The Harold Ramis film Groundhog Day is set against the backdrop of Punxsutawney, PA – a village of wholesome goodness and rural charm. In fact, that’s what makes Bill Murray’s nasty Phil Connors character so funny. He is totally out of place amid the G-rated innocence of townsfolk, waiting for Phil (the groundhog) to emerge from hibernation.
But experts now think Punxsutawney Phil has a reason for stepping outside in February – and it’s not so family-friendly after all.
The revelation? Male groundhogs emerge briefly in February to meet chicks (of their own species, of course) and strike up fast, fleeting relationships which are then consummated in March.
On February 1st and 2nd of each year, thousands of tourists travel to Punxsutawney for a celebration on Gobbler’s Knob. But the ceremony never mentions the animals’ real reason for emerging, perhaps because there are children present – or because researchers are still learning how the groundhog’s mating habits work.

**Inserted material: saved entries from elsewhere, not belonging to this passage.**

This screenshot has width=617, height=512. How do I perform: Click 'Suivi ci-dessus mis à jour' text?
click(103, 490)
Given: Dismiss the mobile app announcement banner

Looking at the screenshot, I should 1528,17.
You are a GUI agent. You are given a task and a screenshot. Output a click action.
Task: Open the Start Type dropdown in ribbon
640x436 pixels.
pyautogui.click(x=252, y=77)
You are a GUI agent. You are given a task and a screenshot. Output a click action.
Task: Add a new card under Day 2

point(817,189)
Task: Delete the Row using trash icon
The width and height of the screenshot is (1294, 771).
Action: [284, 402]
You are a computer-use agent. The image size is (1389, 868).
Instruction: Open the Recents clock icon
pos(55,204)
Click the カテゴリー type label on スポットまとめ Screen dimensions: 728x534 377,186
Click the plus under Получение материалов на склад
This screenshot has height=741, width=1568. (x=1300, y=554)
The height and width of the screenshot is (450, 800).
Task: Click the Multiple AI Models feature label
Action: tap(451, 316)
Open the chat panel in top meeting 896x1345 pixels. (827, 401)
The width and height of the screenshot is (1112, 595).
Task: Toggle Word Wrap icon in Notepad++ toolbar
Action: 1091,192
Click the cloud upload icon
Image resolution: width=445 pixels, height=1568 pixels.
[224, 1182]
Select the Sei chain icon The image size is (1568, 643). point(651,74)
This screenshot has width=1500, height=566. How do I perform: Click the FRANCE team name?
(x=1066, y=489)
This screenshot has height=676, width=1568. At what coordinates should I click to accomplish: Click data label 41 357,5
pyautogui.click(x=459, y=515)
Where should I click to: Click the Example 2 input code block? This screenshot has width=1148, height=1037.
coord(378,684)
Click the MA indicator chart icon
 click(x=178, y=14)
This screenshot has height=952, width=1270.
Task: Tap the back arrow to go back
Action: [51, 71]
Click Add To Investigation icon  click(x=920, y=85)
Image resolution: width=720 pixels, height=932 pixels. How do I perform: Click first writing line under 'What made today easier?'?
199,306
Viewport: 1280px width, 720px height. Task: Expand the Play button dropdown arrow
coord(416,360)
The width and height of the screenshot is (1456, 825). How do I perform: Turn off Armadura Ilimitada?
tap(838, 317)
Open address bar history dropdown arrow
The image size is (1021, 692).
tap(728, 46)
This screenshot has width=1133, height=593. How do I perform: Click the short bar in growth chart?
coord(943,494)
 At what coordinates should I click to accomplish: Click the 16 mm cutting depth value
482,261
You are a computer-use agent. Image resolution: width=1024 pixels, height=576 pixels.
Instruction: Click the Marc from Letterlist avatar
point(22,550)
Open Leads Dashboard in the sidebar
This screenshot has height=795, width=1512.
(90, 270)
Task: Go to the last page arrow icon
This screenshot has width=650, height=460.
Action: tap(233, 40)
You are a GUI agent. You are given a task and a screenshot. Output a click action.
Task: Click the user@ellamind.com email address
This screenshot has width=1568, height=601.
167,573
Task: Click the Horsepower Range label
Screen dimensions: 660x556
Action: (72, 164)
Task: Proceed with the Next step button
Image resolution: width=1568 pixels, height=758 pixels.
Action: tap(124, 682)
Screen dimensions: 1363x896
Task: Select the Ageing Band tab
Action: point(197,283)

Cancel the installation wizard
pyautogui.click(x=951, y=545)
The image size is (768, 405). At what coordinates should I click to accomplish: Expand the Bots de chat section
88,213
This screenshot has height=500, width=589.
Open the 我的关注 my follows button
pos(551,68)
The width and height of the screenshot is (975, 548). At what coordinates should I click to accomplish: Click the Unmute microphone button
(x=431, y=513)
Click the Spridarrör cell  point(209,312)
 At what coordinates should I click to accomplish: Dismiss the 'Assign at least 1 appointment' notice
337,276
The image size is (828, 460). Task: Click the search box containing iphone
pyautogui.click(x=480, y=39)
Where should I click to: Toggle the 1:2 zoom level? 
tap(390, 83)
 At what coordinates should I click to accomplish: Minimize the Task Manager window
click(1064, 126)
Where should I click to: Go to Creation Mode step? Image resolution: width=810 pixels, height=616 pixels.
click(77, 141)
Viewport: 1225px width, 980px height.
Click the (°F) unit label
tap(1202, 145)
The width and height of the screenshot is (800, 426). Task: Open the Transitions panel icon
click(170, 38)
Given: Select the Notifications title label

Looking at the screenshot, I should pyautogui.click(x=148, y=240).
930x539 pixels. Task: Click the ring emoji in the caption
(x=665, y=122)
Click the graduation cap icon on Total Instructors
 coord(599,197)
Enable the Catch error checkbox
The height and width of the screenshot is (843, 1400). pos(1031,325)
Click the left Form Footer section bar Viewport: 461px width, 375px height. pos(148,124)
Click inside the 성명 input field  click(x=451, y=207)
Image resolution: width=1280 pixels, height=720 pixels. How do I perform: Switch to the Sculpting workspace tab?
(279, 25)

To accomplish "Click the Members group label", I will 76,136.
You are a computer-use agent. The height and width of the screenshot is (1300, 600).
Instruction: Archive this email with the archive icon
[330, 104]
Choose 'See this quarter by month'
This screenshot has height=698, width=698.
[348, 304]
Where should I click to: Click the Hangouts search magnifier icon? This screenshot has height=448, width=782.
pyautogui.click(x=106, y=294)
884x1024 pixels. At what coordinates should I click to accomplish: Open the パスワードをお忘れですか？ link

Hibernation involves drops in body temperature, pulse, and breathing rate for the animals throughout winter. The benefits include preserving body fat, and saving energy during a time of limited available food. But for reasons zoologists are still piecing together, male groundhogs experience sexual arousal in midst of their long respite.
The furry fellows then emerge around Groundhog Day, but not to give people a hint about upcoming weather. Instead, the brief jaunt gives the male mammals a chance to socialize with furry female counterparts, whom they normally do not get along with. After mating, the females resume having a largely aloof relationship with quickly-disinterested males.
Perhaps humans and groundhogs have a lot in common.